# Directions:
Change every "screenshot" in the records below to "screen capture" and give all lines again with nothing else altered. Leave the pictures out of the answer.

# Data shown:
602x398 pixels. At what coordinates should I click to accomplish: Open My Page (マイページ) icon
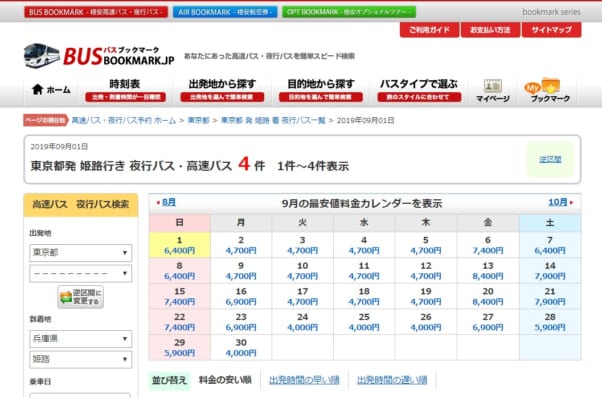493,91
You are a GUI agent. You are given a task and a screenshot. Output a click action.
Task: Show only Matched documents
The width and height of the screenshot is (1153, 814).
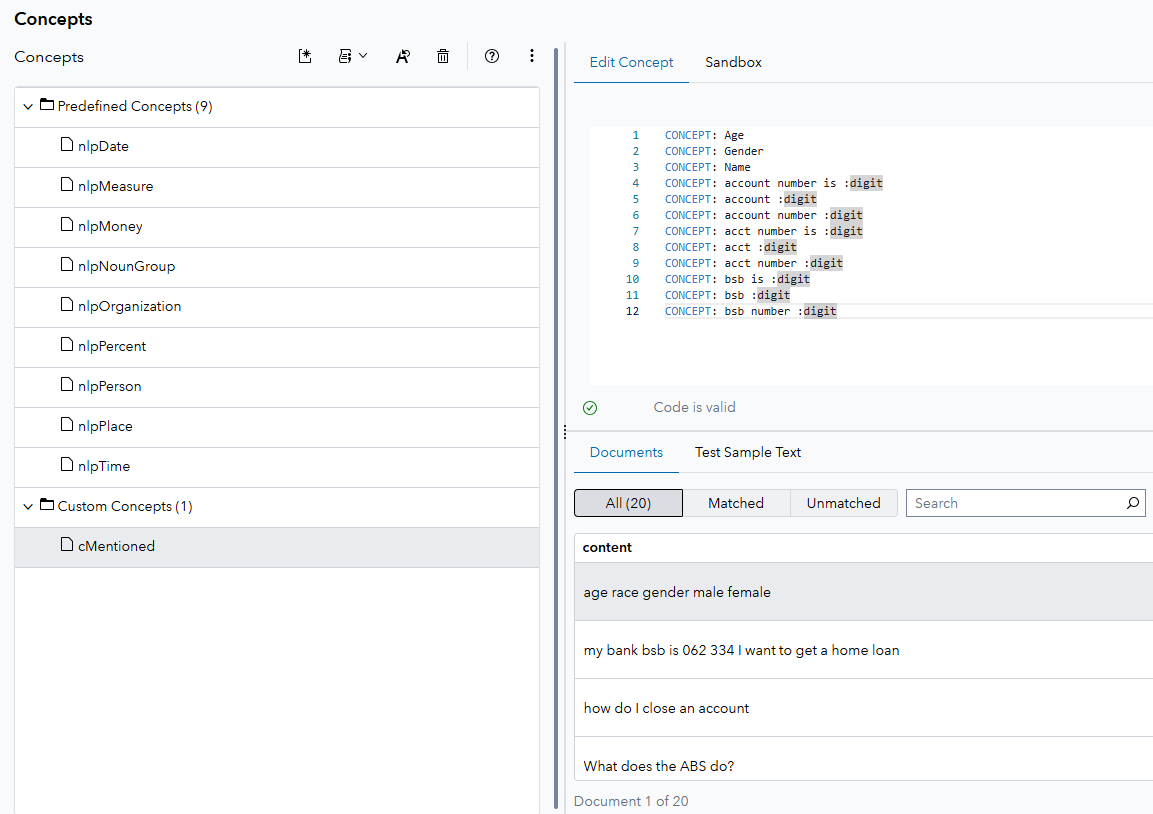click(x=736, y=502)
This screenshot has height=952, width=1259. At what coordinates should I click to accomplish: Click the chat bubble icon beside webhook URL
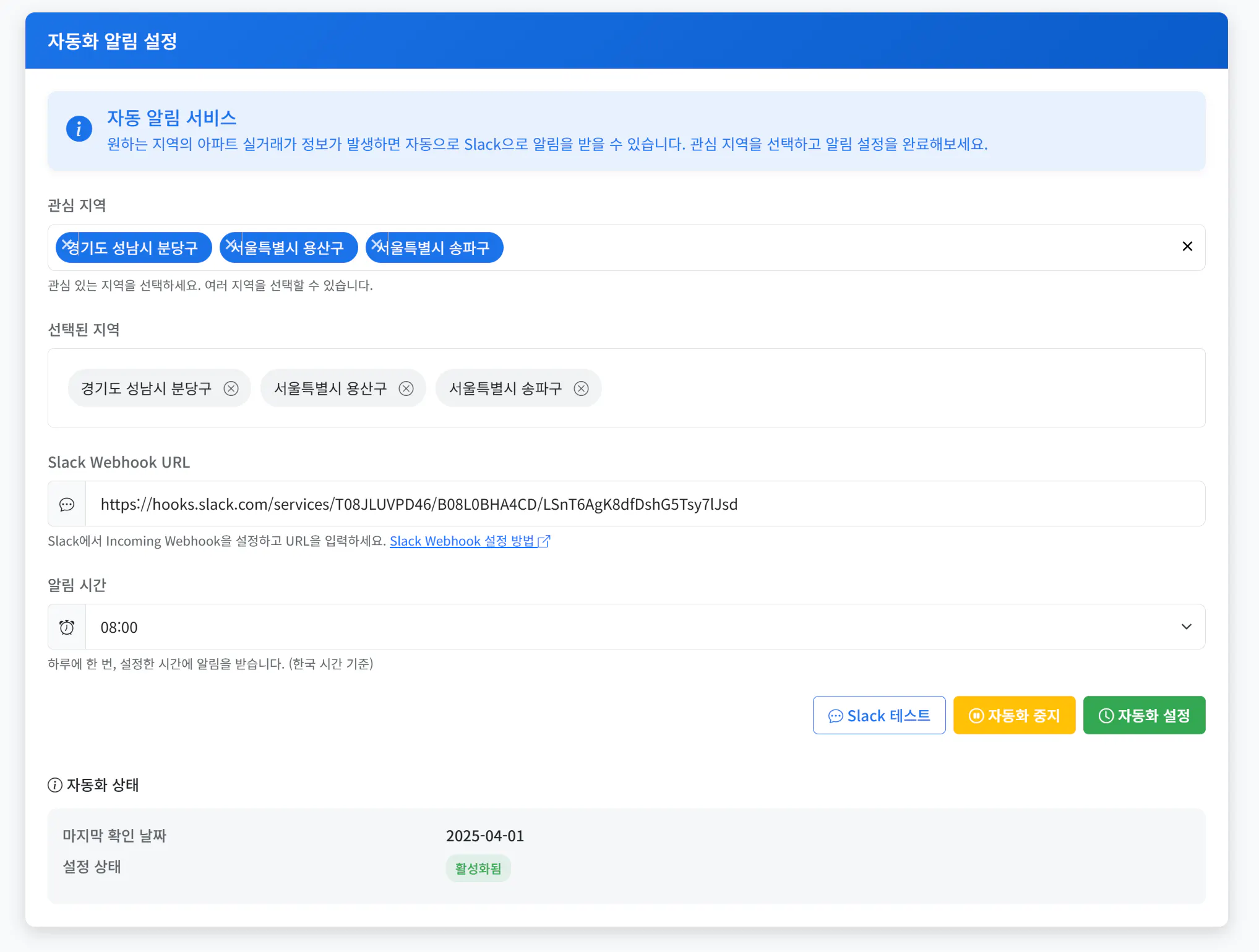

# Right answer:
602x398 pixels. At what coordinates should I click to accomplish: Open My Page (マイページ) icon
493,91
You are a GUI agent. You are given a task and a screen capture. Output a click action.
Task: Show only Matched documents
The width and height of the screen capture is (1153, 814).
click(x=736, y=502)
This screen capture has height=952, width=1259. At what coordinates should I click to accomplish: Click the chat bubble icon beside webhook URL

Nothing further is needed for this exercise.